Within minutes, 26 people were dead at Sandy Hook Elementary School -- 20 of them children. Among the six adults killed were Dawn Hochsprung, the school's beloved principal, and school psychologist Mary Sherlach.
The shooter, identified by three law enforcement officials as 20-year-old Adam Lanza, also was killed, apparently by his own hand. Separately, his mother's body was found at a Newtown residence.
"Stuff like this does not happen in Newtown," a tight-knit community of about 27,000 just outside Danbury, said Renee Burn, a local teacher at another school in town. In the past 10 years, only one homicide had previously been reported.

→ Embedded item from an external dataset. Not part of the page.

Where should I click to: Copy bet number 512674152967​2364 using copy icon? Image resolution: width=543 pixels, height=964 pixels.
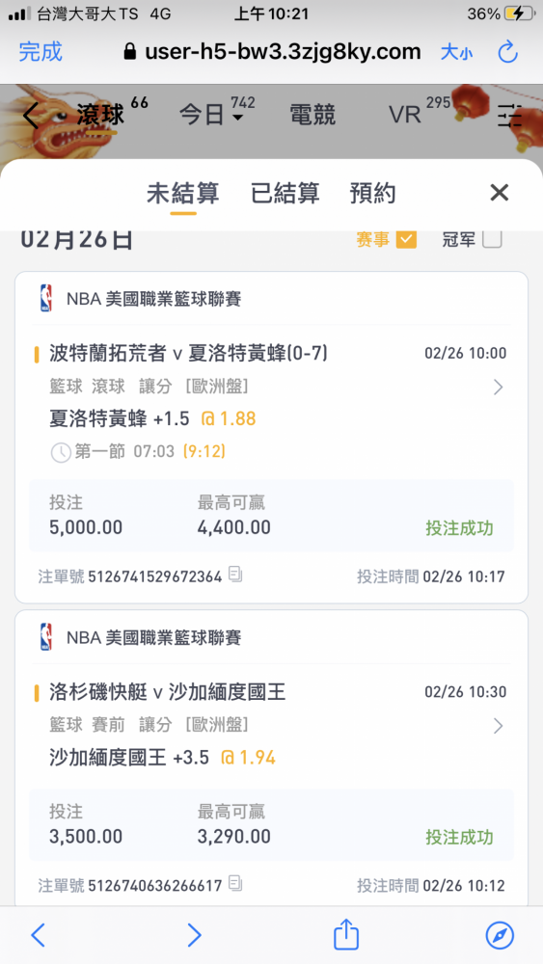pyautogui.click(x=235, y=575)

With the death toll at 26, the Newtown shooting is the second-deadliest school shooting in U.S. history, behind only the 2007 shooting at Virginia Tech that left 32 people dead.
"Evil visited this community today," Connecticut Gov. Dan Malloy said of Friday's massacre.
Young students described being ushered into bathrooms and closets by teachers as the first shots rang out. Janet Vollmer, a kindergarten teacher, locked her classroom doors, covered the windows and read a story to her 19 students to keep them calm.
Third-grader Alexis Wasik said police and teachers barged into her classroom and told students to hide in the corner.
"Everybody was crying," she said. "And I just heard the police officers yelling."
One parent who was in the school at the time of the shooting said she heard a "pop, pop, pop," sound around 9:30 a.m. In the room with her were Hochsprung, the vice principal and Sherlach. All three left the room and went into the hall to see what was happening. The parent ducked under the table and called 911.
"I cowered," she told CNN's Meredith Artley. The shooter "must have shot a hundred rounds."
Responding police officers helped evacuate the children, telling them to hold hands and keep their eyes closed to the carnage as they exited the building.
As reports of the shooting surfaced, frantic parents descended on a nearby firehouse where the children had been taken.
"Why? Why?" one woman wailed as she walked up a wooded roadway leading from the school.
Police declined to speculate on a motive Friday evening, citing the ongoing investigation. Lanza had no known criminal record, a law enforcement official said.
Alex Israel, a former classmate of Lanza's, described him as "quiet" and "reserved."
"You could definitely tell he was a genius," Israel told CNN, adding she hadn't talked with him since middle school. "He was really quiet, he kept to himself."
Three weapons were recovered from the school: a semi-automatic .223 Bushmaster found in a car in the school parking lot, and a Glock and a Sig Sauer found with Lanza's body, a law enforcement official familiar with the investigation said. The weapons were legally purchased by Lanza's mother, the official said.
The official said Lanza died of an apparent self-inflicted gunshot wound. Lt. J. Paul Vance of the Connecticut State Police said that the medical examiner will determine the cause of death for the gunman, though he noted that police never discharged their weapons.
In addition to the killings at Sandy Hook, another adult was found dead at a second location in Newtown, Vance said. A law enforcement source with detailed knowledge of the investigation identified that person as Lanza's mother, Nancy.